Of course, he played it off perfectly. He was so kind. He patted my knee and said it’s oka
y and let me wheeze it out while I stared out of the window and wished the radio was on a little louder. When I said I was sorry he said there’s no reason to be. He’s had his fair share of these days too. He didn’t even call it a breakdown, which is what I’m pretty sure it was. And the fact that he was so kind to me made it even worse, of course.
I have to get ahold of myself. In general. I have to allow for the fact that some people just want to die. And there’s nothing I can do about it. If they want to die, they want to die. And I think Ben maybe wants to die. He was red. He was this blackish red that was just wrong.
While we’re on the subject of my mental breakdown, I might as well come clean with you and say that I think I’ve been seeing these colors in some form for much of my life. I know this now. I’ve been seeing but not noticing. Now I’m noticing. It’s kind of like how I saw wedding bands on people’s ring fingers all of my life, but only really started noticing them once I hit my mid-twenties. The colors have always been there. In a way, this is a good thing. One of the first tests we give people who think they have an abnormal growth is the longevity test. Is this new? How long have you felt the lump? How long have you had that mole? Has it always been that size? If the answer is “for a while,” we can relax. If the answer is “I don’t know,” we nod and tell them to keep an eye on it. What we don’t want is changes. And this strange color filter I have is no change. What is a change is that the colors are stronger now. By the day. And they are trying to tell me something about the person who shows them.
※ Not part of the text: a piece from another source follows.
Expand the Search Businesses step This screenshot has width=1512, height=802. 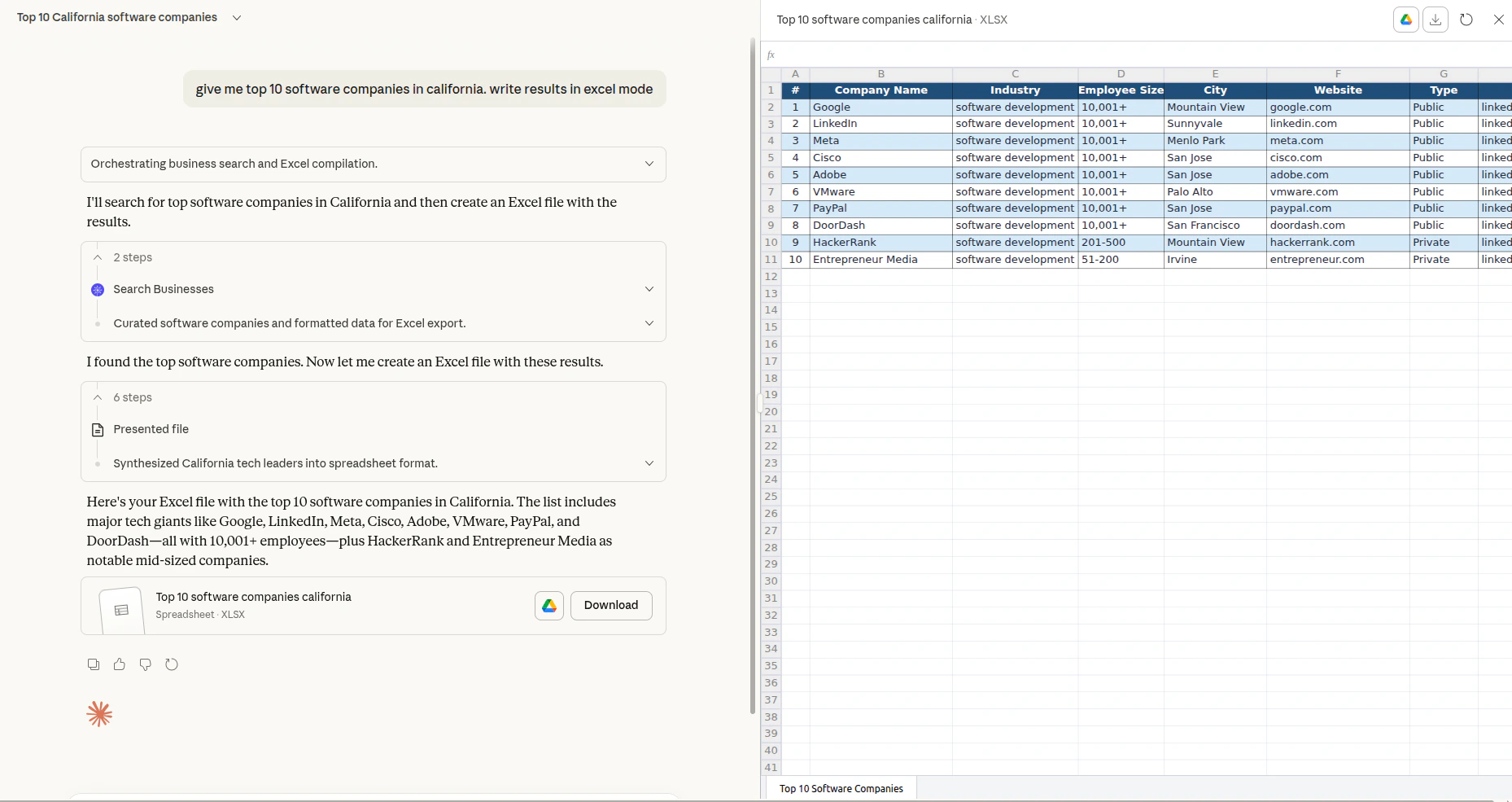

I do a lot of internet research over the next couple of days. Especially late at night when I can’t sleep. I pride myself on my internet diagnosis skills. I’m an RN by degree, but I’m a full-blown wizard-status doctor on the internet. The closest I can come to diagnosing what I have is a condition called “synesthesia” where people associate colors with things like letters. Each letter has its own unique color. Except that’s not really what I have. I see colors around people, and they don’t define the people, they help describe the person at that moment in time.